"Pertanyaannya, apakah politik hospitalitas itu meniadakan penegakan hukum? Tentu tidak. Tanpa hukum, kita tidak bisa menjamin bahwa politik hospitalitas itu akan hidup dan menjadi budaya sebuah negara."
Tensi politik Indonesia, khususnya di pulau Jawa, kian menghangat sejak kepulangan Rizieq Shihab. Ulama yang terbilang "kontroversial" ini memang selalu menjadi "magnit" dalam perpolitikan Indonesia.
Kedatangannya dari Arab ke Indonesia terjadi persis di tanggal 10 November. Kehadirannya pun disambut bak pahlawan. Bandara menjadi macet karena kerumunan massa pendukungnya. Padahal, Indonesia masih dilanda pandemi Covid-19.
Tak berhenti di situ, kerumunan pun berlanjut. Baik di Megamendung-Bogor maupun di kediaman sang habib di Petamburan-Jakarta, massa berjubel ingin melihat dan mendengar siraman dakwahnya secara langsung.
Kerumunan massa yang terjadi sudah tentu melanggar aturan dan protokol Covid-19 yang berlaku. Kerumunan massa ini sebenarnya masih bisa dicegah, baik melalui aparat keamanan yang tegas menegakkan aturan maupun oleh himbauan dari Rizieq Shihab sendiri untuk massa pendukungnya.
Akan tetapi, nasi sudah menjadi bubur. Kapolda Metro Jaya dan Kapolda Jabar serta Kapolres di bawah mereka mendapatkan getahnya. Para perwira ini dicopot dan dimutasikan ke tempat baru.
Politik Hostilitas
Pencopotan dan mutasi yang terjadi di tubuh Polri itu barulah permulaan cerita. Tampaknya jagat maya Indonesia akan kembali ramai, dan tensi politik pun akan semakin memanas.
Di bulan Desember ini Pilkada serentak akan kembali di gelar. Lalu, di tahun 2022 Pemilu Presiden, DPR-RI dan DPD RI akan dilakukan. Politisi dan partai politik (parpol) sudah mulai pasang kuda-kuda. Ditambah dengan proses legislasi di DPR RI terkait dengan rancangan UU yang terbilang sensitif, maka emosi nasional akan meningkat.

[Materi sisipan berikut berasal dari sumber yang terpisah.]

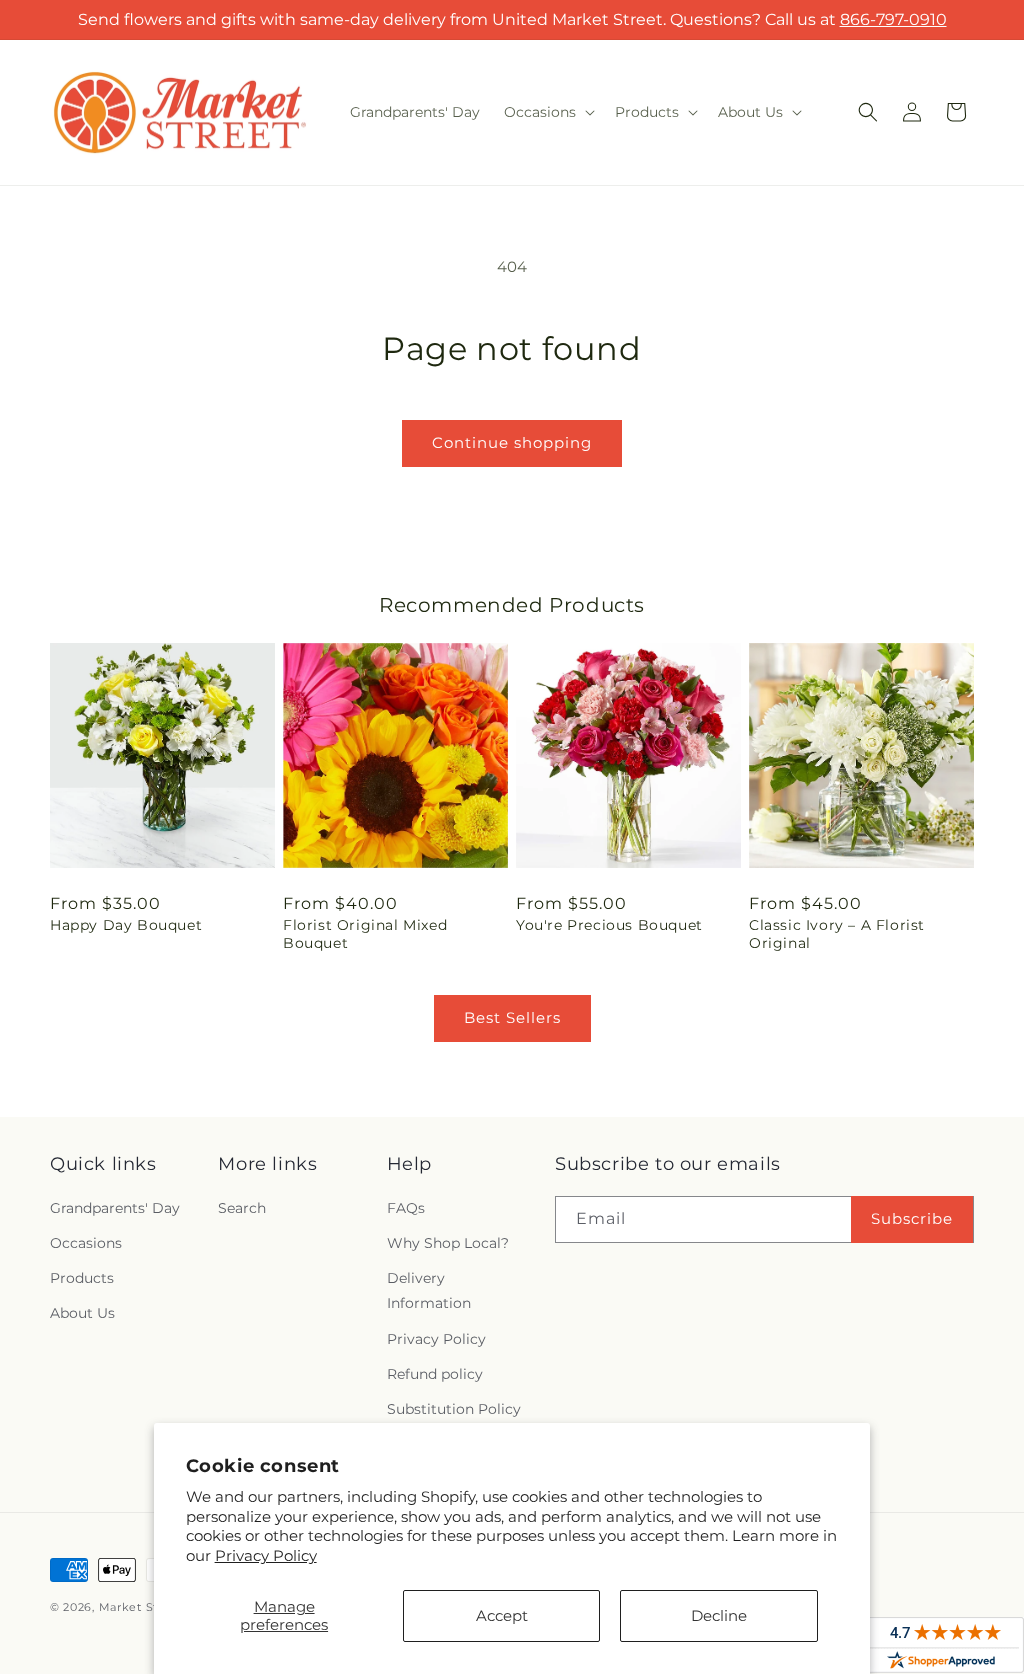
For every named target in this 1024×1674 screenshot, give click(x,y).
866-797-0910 (893, 19)
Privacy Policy (266, 1555)
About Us (82, 1313)
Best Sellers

Yang harus diwaspadai dalam kondisi nasional yang tidak kondusif itu adalah politik hostilitas atau politik kebencian. Politik hostilitas dikembangkan dari praktik politik SARA, yang terus dieksploitasi oleh politisi Indonesia, bahkan terjadi di negara sekaliber Amerika Serikat.
Suku dan agama tertentu dijadikan sebagai sasaran kebencian. Berbagai propaganda licik dan tak berdasar disebarluaskan untuk membangkitkan rasa marah dan benci, yang bisa saja berujung anarki. Kelompok-kelompok tertentu yang menjadi sasaran kebencian itu lalu menjadi tumbal dari hasrat picik yang dijalankan melalui kenderaan politik hostilitas.